The Washington Times - December 11, 2009, 02:34PM

     The Washington Wizards were back on the practice court today, after seeing their comeback bid against the Boston Celtics fall short in the form of a 104-102 defeat.

     A tough loss like that is tough to swallow, but rather than wallow — wow, I could be a poet, haha didn’t even realize the rhyme it until I just banged it out. Sorry, where were we? — they are choosing to take the positives from the game and build off of them.


     The positives include an improved start, a persistence and refusal to fold after a terrible second quarter, and the intensity with which they played in the second half when they came back from 14 down to tie the game four times in the third and fourth quarters and lead briefly before falling by two points.

     “We played one of the best teams in the league if not the best team so far,” Caron Butler said. “It was a game to let you know how good we’re capable of being.

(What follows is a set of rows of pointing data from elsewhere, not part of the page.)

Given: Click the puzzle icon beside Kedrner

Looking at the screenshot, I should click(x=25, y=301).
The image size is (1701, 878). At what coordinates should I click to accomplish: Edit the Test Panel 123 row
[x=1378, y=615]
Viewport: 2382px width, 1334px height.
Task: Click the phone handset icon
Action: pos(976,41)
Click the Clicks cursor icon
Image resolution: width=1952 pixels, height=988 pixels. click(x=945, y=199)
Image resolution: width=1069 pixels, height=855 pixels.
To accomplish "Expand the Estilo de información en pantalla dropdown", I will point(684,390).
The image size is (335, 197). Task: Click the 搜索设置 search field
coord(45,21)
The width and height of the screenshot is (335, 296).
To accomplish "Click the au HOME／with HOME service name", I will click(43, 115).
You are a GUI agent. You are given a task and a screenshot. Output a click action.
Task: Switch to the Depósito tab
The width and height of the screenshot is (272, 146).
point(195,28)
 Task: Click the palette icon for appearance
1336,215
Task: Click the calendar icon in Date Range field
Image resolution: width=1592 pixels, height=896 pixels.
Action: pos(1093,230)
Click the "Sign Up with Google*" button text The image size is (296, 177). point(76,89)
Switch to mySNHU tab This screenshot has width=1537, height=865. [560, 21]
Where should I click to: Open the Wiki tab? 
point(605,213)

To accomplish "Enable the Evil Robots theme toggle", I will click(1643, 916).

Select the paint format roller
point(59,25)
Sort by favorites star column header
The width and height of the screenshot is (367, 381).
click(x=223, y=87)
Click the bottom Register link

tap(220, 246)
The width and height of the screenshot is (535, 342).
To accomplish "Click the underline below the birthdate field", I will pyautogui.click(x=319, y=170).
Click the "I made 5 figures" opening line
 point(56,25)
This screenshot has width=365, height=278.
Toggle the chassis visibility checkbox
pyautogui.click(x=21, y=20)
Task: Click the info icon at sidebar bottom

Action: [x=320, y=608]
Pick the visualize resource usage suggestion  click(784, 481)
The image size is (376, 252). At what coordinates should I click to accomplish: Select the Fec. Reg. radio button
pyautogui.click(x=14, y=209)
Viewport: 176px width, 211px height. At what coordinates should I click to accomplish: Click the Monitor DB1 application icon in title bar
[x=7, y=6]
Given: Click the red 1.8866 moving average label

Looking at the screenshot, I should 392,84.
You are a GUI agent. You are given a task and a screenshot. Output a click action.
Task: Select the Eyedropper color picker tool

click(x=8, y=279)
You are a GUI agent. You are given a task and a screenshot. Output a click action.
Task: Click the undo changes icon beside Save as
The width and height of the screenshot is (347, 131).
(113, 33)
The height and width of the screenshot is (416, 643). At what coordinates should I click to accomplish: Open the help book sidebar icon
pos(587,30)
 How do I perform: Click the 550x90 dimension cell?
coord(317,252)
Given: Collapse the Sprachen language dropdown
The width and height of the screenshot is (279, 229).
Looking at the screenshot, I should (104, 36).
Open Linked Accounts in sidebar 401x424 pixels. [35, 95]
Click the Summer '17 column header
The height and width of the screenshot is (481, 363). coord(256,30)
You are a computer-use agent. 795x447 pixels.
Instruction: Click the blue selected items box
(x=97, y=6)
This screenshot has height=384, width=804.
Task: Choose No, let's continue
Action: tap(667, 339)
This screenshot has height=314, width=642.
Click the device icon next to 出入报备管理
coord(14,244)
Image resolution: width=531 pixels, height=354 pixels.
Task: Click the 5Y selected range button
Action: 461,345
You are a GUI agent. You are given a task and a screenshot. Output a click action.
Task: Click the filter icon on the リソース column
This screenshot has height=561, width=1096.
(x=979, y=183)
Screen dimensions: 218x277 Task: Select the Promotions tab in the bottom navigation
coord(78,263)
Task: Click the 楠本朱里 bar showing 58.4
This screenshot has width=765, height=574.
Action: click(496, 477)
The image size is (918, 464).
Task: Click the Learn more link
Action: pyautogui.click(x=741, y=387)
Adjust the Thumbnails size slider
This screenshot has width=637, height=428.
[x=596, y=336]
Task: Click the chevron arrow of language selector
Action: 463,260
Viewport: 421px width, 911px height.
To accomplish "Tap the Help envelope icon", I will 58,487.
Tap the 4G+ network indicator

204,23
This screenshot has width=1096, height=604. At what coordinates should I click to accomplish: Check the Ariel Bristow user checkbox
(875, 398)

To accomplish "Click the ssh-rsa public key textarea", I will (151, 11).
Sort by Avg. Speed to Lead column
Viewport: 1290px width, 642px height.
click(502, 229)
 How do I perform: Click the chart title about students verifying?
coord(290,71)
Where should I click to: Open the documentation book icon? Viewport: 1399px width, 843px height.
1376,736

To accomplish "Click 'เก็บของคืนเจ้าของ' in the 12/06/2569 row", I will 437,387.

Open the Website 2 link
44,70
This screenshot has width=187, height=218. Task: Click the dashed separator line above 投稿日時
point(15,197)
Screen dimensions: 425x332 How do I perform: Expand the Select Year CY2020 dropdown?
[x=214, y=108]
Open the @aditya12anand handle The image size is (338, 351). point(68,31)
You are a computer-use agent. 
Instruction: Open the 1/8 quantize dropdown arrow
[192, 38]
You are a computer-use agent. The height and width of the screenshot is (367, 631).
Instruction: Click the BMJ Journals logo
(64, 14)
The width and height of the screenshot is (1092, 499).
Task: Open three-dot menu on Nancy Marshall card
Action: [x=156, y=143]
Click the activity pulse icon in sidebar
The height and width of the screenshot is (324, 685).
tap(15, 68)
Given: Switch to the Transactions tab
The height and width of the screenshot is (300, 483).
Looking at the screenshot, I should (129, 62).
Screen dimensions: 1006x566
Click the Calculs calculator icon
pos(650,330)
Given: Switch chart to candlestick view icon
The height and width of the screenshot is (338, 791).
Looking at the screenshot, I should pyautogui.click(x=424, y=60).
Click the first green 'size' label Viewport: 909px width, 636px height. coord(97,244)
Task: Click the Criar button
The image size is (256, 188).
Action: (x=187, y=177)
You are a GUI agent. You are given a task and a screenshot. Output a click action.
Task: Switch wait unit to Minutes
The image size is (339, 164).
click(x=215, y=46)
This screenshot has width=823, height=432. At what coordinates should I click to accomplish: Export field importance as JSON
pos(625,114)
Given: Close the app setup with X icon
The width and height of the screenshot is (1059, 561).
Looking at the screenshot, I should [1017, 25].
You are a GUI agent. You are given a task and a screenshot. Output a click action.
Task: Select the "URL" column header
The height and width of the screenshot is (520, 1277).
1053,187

It was also a game to show us how hard we have to work and how good we have to play just to be a special team in this league.”

    Flip Saunders agreed.

     “As I told our guys, we just have to play with the same intensity and the same consistency that we had for the second half of last night,” Saunders said. “We had a team like Boston and how they’ve been playing and shoot 49 percent from the field, we did some very positive things. We just had that bad second quarter. But we’ve got to build off of what we did yesterday.

     “Four weeks ago when we had bad starts its almost like at times we said ‘the heck with it.’ We didn’t seem to have the fortitude to win it,” the coach continued. “But what you do, you put the ball in the hands of your best players and you hope that they’re going to make plays. How many times is Gil going to miss two free throws down two? Not very often.”

     Saunders said he believed part of the reason for Arenas’ missed free throws in the clutch are the guard still getting re-acclimated to playing and in pressure situations, and also as a byproduct of fatigue that came with having to guard Rajon Rondo.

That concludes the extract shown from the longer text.